■ EXTRACTED RECORDS
++++++++++++++++++++

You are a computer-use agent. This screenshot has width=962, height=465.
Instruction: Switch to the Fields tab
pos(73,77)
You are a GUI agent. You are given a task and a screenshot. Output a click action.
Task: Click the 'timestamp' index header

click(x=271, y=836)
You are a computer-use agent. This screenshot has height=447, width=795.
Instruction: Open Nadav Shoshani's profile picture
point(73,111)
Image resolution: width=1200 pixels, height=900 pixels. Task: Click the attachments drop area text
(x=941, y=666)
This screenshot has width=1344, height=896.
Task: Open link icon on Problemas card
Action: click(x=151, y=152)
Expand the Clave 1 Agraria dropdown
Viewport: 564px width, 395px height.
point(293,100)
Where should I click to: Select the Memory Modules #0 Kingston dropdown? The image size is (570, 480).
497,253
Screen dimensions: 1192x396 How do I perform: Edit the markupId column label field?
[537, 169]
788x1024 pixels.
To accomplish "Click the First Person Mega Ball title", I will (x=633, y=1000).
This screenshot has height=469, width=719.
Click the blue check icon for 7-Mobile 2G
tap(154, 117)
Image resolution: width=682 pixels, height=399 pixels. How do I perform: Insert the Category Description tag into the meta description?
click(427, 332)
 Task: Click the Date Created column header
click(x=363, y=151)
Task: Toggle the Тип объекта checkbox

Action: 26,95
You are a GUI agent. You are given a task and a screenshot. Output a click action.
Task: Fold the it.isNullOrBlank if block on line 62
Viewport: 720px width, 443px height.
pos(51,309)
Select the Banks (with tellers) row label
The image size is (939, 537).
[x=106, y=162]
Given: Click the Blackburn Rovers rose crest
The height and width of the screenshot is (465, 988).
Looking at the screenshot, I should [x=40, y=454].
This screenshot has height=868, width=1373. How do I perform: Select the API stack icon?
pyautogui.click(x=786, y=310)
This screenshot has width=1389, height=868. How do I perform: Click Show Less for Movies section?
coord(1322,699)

++++++++++++++++++++

■ WHAT IS NEEDED
Copy the items above verbatim, line for line.

■ TASK OUTPUT
You are a computer-use agent. This screenshot has width=962, height=465.
Instruction: Switch to the Fields tab
pos(73,77)
You are a GUI agent. You are given a task and a screenshot. Output a click action.
Task: Click the 'timestamp' index header

click(x=271, y=836)
You are a computer-use agent. This screenshot has height=447, width=795.
Instruction: Open Nadav Shoshani's profile picture
point(73,111)
Image resolution: width=1200 pixels, height=900 pixels. Task: Click the attachments drop area text
(x=941, y=666)
This screenshot has width=1344, height=896.
Task: Open link icon on Problemas card
Action: click(x=151, y=152)
Expand the Clave 1 Agraria dropdown
Viewport: 564px width, 395px height.
point(293,100)
Where should I click to: Select the Memory Modules #0 Kingston dropdown? The image size is (570, 480).
497,253
Screen dimensions: 1192x396 How do I perform: Edit the markupId column label field?
[537, 169]
788x1024 pixels.
To accomplish "Click the First Person Mega Ball title", I will (x=633, y=1000).
This screenshot has height=469, width=719.
Click the blue check icon for 7-Mobile 2G
tap(154, 117)
Image resolution: width=682 pixels, height=399 pixels. How do I perform: Insert the Category Description tag into the meta description?
click(427, 332)
 Task: Click the Date Created column header
click(x=363, y=151)
Task: Toggle the Тип объекта checkbox

Action: 26,95
You are a GUI agent. You are given a task and a screenshot. Output a click action.
Task: Fold the it.isNullOrBlank if block on line 62
Viewport: 720px width, 443px height.
pos(51,309)
Select the Banks (with tellers) row label
The image size is (939, 537).
[x=106, y=162]
Given: Click the Blackburn Rovers rose crest
The height and width of the screenshot is (465, 988).
Looking at the screenshot, I should [x=40, y=454].
This screenshot has height=868, width=1373. How do I perform: Select the API stack icon?
pyautogui.click(x=786, y=310)
This screenshot has width=1389, height=868. How do I perform: Click Show Less for Movies section?
coord(1322,699)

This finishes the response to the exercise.